February 04, 2005

It's over.: Dany Heatley pleads guilty to four of his six charges and works out a deal. He'll be on probation for three years, and has to give 150 speeches on the dangers of speeding.

posted by DrJohnEvans to hockey at 11:47 AM - 9 comments

has to give 150 speeches on the dangers of speeding. If he goes really fast it should only take like 4 hours.

posted by yerfatma at 12:11 PM on February 04, 2005

I think one of those speeches should be in the form of a Locker Room interview.

posted by DrJohnEvans at 12:14 PM on February 04, 2005

has to give 150 speeches on the dangers of speeding. If he goes really fast it should only take like 4 hours. Now I have to clean my monitor after spewing pop all over it. Thanks a lot, yerfatma!

posted by grum@work at 01:27 PM on February 04, 2005

they should throw his ass in jail for a yr

posted by dhdefrag3x at 03:23 PM on February 04, 2005

Why?

posted by DrJohnEvans at 03:47 PM on February 04, 2005

Because: ass.

posted by yerfatma at 05:55 PM on February 04, 2005

Another example of rich/famous person getting off easy. Heatley was driving recklessly and had consumed some alcohol (though not sure exactly how much and of course the cops couldn't do a field sobriety test) and he killed another person.

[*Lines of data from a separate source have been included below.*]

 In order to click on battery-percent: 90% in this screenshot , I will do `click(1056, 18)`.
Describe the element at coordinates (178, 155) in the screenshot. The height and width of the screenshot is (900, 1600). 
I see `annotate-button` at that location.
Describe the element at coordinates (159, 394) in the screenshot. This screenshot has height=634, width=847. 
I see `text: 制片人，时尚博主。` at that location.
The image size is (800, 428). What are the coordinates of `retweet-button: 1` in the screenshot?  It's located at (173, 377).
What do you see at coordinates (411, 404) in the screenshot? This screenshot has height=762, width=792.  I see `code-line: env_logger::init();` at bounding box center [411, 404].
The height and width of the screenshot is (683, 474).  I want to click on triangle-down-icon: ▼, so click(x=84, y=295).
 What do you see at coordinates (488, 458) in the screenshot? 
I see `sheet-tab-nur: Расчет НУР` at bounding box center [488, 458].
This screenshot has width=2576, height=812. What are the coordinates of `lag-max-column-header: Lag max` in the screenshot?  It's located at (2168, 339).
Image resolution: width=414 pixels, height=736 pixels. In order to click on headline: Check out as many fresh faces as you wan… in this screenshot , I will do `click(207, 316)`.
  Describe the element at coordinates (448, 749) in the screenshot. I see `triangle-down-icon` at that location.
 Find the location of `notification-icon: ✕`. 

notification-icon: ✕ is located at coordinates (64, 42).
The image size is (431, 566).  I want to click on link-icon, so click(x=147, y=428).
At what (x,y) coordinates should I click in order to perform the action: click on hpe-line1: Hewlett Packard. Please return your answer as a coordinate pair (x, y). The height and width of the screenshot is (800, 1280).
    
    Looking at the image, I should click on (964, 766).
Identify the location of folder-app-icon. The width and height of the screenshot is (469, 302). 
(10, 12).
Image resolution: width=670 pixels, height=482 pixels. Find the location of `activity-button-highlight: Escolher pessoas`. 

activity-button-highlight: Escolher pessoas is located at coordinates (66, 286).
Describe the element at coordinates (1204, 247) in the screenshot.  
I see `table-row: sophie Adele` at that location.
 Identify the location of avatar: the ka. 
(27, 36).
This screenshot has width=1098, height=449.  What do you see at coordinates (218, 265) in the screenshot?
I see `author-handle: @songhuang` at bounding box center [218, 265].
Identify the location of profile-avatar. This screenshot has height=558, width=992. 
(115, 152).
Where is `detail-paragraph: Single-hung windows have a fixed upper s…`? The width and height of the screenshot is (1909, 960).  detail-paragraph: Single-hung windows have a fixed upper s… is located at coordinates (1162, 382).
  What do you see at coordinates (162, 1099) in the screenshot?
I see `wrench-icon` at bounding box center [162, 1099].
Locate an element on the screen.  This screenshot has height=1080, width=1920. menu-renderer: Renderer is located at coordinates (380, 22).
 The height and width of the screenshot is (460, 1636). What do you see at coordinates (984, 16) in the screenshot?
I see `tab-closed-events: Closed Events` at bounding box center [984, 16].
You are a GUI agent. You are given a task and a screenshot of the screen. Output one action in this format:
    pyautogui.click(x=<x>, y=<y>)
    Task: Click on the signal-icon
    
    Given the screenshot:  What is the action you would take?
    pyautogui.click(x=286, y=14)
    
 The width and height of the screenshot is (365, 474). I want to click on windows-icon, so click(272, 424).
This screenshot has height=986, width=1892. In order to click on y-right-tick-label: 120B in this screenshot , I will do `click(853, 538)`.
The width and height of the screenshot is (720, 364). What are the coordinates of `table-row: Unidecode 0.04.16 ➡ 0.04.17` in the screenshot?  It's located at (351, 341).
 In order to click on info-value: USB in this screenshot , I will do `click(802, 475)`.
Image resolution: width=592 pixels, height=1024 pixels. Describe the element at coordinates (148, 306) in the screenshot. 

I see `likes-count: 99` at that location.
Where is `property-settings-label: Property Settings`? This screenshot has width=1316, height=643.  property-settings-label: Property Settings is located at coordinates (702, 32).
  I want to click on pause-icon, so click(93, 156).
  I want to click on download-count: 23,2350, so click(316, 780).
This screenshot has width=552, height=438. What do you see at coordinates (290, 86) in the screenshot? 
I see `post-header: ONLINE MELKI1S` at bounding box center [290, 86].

Further, while at a personal level Snyder's family's forgiveness is a good thing (esp. for themselves) it should not be a significant factor in sentencing since US criminal law is explicitly not about revenge; otherwise we'd see a lot more criminals get death sentences.

posted by billsaysthis at 06:38 PM on February 04, 2005

What, you don't see enough already? Any system that embraces capital punishment is motivated by revenge.

posted by WeedyMcSmokey at 09:52 AM on February 05, 2005

Weedy, everything is relative, no pun intended, and for sure I am not personally a supporter of capital punishment nor am I suggesting that Heatley should get that or even anything close to a life term. 2-4 years would be appropriate IMO. I am saying, though, that if you took the desire of the victims and their families into account there would be many more death sentences and so such input should be minimal in a judge's decision.